El año pasado murieron 841 trabajadores en sus
puestos, según un avance aún pendiente
de confirmar. Con ser abultada, la cifra representa
un descenso del 11,2% respecto a 2006. Se trata de la
caída más intensa de los últimos
10 años como mínimo. Debido a un cambio
en la forma de computarlos, las series no permiten rastrear
más atrás, pero es probable que el récord
vaya más allá de los 10 años.
El dato resulta más significativo en un contexto
en el que la ocupación no ha dejado de crecer.
Cerrar el año con menos muertes y más
empleo a la vez implica que, proporcionalmente, el descenso
es mucho más pronunciado. El número de
muertes por cada 100.000 afiliados ha pasado de 6,1
en 2006 a 5,3 en 2007. Las cifras, además, contrastan
con el ligero repunte que experimentaron los accidentes
mortales en el año 2006.
A cambiar el ritmo de la curva ha contribuido, sin duda,
la pérdida de vigor que ha experimentado la construcción
en 2007. El menor dinamismo en el empleo de ese sector,
que concentra un tercio de los fallecimientos, modera
la proliferación de siniestros en el tajo.

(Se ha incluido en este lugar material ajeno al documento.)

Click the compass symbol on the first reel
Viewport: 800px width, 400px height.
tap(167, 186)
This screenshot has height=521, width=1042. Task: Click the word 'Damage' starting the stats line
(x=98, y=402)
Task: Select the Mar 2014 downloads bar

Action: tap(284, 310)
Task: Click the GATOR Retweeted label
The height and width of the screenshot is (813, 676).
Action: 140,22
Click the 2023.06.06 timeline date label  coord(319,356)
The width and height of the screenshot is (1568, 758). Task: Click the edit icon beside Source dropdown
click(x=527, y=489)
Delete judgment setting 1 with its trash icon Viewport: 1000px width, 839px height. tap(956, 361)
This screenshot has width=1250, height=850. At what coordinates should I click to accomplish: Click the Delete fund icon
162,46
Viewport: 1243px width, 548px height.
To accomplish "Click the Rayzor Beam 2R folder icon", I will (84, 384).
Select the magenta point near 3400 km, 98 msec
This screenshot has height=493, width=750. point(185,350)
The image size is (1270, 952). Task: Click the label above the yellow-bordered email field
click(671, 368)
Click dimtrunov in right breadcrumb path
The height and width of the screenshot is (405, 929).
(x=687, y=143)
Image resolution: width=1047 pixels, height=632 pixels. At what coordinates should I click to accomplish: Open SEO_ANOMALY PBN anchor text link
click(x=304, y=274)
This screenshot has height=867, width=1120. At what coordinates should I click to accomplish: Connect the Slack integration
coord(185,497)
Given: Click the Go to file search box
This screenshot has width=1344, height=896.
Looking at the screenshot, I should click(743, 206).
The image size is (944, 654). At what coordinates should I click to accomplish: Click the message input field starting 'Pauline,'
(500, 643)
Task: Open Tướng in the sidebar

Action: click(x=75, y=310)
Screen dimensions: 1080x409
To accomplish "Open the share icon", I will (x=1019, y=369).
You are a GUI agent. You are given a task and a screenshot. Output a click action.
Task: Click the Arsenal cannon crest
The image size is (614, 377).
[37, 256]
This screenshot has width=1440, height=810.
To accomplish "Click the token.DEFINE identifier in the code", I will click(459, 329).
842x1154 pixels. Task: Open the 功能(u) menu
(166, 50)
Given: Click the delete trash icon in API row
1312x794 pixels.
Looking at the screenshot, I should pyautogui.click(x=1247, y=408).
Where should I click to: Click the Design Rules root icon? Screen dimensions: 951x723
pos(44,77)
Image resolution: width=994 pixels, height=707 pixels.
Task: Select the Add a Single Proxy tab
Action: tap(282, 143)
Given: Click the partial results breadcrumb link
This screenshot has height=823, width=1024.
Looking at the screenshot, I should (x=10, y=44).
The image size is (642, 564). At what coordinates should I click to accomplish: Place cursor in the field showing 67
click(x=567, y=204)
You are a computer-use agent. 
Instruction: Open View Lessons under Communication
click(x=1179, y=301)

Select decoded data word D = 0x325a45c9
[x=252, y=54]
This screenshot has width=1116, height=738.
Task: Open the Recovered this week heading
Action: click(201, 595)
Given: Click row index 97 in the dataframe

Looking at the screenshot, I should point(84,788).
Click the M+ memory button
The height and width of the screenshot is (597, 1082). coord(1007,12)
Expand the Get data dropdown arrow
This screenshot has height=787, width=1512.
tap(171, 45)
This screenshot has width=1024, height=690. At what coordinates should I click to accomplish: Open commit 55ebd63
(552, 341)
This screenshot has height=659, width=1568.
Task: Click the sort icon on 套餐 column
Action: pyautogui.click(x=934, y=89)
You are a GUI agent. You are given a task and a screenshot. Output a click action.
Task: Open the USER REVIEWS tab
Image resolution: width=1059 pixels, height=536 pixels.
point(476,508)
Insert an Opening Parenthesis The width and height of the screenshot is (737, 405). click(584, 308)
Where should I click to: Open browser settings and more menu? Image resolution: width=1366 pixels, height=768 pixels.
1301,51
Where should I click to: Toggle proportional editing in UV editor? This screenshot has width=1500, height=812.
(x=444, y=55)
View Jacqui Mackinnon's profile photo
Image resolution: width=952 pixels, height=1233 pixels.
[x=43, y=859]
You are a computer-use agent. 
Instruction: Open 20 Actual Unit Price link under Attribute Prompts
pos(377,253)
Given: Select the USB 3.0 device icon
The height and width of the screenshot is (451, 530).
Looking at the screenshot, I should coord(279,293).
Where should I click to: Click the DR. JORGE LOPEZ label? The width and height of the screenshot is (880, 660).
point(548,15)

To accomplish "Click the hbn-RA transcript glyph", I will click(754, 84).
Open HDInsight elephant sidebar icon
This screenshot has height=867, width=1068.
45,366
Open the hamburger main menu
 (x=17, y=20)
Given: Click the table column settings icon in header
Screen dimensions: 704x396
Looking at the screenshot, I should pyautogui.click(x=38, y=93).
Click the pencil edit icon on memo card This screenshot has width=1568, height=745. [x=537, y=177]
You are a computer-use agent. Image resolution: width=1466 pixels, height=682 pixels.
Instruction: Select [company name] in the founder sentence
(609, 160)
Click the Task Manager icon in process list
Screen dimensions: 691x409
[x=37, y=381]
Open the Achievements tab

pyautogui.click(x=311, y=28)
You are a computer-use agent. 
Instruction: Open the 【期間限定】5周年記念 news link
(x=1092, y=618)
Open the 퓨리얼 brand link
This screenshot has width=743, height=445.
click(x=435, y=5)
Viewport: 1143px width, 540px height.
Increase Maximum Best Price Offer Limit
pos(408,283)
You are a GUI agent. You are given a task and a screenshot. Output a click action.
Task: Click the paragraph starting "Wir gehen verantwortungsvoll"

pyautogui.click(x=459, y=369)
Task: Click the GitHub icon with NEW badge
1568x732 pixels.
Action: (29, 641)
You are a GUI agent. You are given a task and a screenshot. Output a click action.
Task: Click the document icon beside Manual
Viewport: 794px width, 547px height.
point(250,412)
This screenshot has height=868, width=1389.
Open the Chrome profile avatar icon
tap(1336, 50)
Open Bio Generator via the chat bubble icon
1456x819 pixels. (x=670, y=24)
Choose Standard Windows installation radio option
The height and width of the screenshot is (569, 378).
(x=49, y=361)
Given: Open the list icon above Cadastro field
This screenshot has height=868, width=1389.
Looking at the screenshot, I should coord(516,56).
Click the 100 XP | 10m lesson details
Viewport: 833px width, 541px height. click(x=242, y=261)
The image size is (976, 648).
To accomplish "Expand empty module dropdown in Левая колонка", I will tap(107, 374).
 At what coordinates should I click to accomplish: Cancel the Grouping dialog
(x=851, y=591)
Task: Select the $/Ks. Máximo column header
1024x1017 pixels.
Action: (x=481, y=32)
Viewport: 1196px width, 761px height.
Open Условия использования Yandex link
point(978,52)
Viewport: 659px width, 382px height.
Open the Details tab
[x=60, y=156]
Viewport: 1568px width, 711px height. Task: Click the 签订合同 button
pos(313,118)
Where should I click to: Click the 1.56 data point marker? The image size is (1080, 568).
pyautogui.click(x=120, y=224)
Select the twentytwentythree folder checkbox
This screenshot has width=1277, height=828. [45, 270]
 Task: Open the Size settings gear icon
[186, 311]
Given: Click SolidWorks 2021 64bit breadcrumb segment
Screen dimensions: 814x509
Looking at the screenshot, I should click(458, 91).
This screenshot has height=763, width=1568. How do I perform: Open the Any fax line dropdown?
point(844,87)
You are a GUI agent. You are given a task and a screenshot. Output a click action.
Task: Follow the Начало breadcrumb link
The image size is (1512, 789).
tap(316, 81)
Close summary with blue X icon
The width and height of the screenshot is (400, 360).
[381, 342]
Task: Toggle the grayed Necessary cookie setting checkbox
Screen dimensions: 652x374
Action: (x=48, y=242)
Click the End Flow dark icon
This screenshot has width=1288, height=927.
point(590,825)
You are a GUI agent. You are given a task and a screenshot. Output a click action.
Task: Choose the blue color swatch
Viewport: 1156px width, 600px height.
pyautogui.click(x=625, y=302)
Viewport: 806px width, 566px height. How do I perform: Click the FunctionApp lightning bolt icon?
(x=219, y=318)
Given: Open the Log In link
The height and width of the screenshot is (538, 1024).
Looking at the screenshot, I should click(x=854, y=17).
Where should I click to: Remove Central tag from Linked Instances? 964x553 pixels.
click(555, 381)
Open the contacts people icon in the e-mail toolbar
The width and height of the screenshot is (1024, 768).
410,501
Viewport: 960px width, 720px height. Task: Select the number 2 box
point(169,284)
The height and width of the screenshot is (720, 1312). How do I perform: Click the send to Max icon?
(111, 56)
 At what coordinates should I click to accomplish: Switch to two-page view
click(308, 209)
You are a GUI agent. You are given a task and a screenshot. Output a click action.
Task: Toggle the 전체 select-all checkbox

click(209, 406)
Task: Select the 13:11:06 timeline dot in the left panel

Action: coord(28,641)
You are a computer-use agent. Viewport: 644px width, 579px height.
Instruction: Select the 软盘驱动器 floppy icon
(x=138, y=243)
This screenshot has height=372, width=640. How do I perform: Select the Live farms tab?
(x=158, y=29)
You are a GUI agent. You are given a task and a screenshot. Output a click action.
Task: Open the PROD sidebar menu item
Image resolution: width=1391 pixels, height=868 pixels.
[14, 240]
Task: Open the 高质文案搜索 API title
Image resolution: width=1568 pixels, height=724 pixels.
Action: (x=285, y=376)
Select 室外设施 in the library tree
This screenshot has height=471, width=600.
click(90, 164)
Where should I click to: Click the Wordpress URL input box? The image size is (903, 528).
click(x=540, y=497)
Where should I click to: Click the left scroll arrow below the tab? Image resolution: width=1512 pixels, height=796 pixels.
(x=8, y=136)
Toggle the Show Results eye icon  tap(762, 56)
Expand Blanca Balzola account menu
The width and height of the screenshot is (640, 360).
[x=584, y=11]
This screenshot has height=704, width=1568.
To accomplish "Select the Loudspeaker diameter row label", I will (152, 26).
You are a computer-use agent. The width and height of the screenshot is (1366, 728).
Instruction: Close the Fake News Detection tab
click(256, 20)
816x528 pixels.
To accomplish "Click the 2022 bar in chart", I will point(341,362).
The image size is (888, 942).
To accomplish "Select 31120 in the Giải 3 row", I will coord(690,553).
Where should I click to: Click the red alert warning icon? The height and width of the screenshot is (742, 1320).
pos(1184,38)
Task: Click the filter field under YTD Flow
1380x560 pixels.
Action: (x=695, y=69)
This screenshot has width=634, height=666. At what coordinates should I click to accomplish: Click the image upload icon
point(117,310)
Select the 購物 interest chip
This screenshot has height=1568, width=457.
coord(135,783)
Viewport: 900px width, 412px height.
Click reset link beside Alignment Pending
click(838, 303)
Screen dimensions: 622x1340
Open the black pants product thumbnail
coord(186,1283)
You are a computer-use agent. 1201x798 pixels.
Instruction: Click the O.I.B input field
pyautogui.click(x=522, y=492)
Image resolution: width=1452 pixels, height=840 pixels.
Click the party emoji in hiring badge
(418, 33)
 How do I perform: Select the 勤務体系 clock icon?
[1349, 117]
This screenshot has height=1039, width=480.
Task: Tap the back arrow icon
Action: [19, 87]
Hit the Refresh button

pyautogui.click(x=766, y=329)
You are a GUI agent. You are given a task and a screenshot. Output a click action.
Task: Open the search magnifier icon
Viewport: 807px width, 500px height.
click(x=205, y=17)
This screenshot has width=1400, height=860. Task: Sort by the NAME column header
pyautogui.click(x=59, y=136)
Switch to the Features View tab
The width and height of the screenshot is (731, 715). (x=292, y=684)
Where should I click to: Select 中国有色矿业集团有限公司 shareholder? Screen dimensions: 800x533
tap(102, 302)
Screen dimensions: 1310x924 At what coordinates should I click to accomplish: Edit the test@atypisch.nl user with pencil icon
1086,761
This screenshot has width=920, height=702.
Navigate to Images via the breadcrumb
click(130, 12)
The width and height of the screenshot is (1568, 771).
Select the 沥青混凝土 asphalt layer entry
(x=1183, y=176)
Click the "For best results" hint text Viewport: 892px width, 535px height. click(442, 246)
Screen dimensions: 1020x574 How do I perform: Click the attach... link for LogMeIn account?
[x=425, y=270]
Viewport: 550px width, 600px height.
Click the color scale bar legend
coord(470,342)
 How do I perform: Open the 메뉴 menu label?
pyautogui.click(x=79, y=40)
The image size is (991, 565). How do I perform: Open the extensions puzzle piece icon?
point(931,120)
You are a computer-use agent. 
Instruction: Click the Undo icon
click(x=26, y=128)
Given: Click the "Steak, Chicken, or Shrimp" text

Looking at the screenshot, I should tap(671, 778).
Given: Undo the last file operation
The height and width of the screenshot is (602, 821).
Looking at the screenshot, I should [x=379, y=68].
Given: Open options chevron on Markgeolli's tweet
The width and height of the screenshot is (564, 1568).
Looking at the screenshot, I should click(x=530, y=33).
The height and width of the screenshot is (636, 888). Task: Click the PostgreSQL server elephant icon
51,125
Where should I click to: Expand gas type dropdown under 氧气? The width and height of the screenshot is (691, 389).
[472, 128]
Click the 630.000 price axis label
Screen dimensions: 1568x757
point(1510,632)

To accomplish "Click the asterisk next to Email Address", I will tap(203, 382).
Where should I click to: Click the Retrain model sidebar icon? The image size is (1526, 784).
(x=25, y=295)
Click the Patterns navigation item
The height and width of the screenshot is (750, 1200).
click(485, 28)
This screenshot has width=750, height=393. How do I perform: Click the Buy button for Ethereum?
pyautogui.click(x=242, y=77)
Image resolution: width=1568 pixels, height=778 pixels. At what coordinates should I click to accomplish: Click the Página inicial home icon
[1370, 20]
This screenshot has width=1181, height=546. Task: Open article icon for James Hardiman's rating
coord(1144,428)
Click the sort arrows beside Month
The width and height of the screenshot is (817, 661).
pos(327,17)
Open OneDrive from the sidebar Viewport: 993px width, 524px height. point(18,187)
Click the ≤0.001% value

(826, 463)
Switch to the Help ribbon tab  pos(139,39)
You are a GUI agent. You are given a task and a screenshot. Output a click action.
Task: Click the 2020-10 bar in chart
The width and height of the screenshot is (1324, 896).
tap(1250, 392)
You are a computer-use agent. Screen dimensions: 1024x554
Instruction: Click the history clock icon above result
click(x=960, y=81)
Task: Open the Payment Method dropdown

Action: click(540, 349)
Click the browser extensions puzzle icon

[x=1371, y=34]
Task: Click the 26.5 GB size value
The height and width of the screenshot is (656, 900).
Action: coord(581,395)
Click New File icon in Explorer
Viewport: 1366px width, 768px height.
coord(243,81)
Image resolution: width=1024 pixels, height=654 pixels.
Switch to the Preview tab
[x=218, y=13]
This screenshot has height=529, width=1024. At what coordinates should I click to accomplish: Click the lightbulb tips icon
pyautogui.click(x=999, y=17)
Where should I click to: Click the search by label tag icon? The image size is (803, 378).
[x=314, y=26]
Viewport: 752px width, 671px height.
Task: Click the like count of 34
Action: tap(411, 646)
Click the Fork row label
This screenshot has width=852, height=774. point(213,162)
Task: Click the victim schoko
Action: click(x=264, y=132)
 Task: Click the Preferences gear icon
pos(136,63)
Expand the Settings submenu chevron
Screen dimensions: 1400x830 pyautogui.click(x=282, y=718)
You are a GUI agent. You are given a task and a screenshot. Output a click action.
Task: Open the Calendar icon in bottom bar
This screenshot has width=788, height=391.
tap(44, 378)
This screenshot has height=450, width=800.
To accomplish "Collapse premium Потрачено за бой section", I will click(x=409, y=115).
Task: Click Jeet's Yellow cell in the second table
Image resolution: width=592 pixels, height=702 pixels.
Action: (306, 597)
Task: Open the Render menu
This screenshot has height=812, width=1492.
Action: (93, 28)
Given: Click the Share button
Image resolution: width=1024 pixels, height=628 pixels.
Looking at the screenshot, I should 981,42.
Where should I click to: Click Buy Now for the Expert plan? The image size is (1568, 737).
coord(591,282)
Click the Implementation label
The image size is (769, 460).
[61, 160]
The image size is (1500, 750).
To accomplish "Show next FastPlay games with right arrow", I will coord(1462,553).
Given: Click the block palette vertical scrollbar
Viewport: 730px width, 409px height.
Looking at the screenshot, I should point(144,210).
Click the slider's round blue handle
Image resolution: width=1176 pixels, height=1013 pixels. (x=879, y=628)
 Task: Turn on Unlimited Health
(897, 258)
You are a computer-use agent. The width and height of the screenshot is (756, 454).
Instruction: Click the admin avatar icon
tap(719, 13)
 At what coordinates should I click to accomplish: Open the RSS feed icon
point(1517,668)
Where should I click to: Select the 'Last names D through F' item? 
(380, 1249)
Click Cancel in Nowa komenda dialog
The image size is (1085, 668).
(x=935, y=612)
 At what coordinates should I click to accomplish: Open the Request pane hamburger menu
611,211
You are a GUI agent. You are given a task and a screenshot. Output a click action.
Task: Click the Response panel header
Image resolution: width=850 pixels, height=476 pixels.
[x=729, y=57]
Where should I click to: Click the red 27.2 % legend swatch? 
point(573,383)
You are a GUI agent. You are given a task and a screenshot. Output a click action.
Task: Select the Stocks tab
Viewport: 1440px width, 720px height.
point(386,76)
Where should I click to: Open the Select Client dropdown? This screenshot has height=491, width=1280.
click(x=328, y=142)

Más allá de este elemento coyuntural,
el mayor celo a los accidentes laborales ha contribuido
de forma determinante a la mejora. En el ejercicio pasado,
el Gobierno, la patronal y los sindicatos alcanzaron
un gran acuerdo para frenar la siniestralidad, con especial
atención a las empresas pequeñas, que
suelen escapar a los controles habituales. Por encima
de ese pacto, cuyas principales medidas están
por aplicar, ha pesado la labor de la fiscalía
especial para accidentes laborales. Su titular, Juan
Manuel de Oña, tomó posesión del
cargo a mediados de 2006 y desde entonces procura que
al menos los delitos no queden impunes.
En 2006, último ejercicio del que existe un balance,
sólo la mitad de los fallecidos en jornada laboral
llegó a los tribunales. Un año antes,
la justicia tenía constancia apenas de una quinta
parte. A falta de los datos definitivos, el fiscal percibe
que en 2007 las cosas han marchado mejor. La inspección
de trabajo tiene orden de remitir a los tribunales todas
las actas que levanten sobre siniestros laborales. Esa
medida, unida a un protocolo de actuación al
que también se ha sumado la policía, ha
favorecido la persecución de los delitos. Y las
empresas han tomado una mayor conciencia de la necesidad
de frenar esta lacra.
Aunque los 841 muertos en su puesto de trabajo en 2007
representan el dato más moderado en muchos años,
aún habrá que añadirles los in
itínere (fallecidos en el trayecto de casa al
trabajo o viceversa). La suma de ambos ha arrojado siempre
cifras superiores a los 1.000, una barrera que volverá
a alcanzarse este año, pues con datos del Ministerio
de Trabajo hasta noviembre, ya habían fallecido
313 personas en esas circunstancias, principalmente
en colisiones de tráfico.
Pese a las mejoras, España aún tiene por
delante numerosos retos para aproximarse a las cifras
europeas. En los 27 Estados miembros fallecieron en
2005 (último dato disponible) 7.460 personas,
lo que sitúa a la economía española
en mal lugar, con más del 10% de las muertes
europeas. Y el número de muertos por cada 100.000
afiliados aún supera las marcas comunitarias,
que se sitúan en 4,3 trabajadores. Hasta hace
poco, la incidencia en España duplicaba la media
comunitaria, con lo que el dato de 2007 contribuye a
aminorar la brecha con los países del entorno.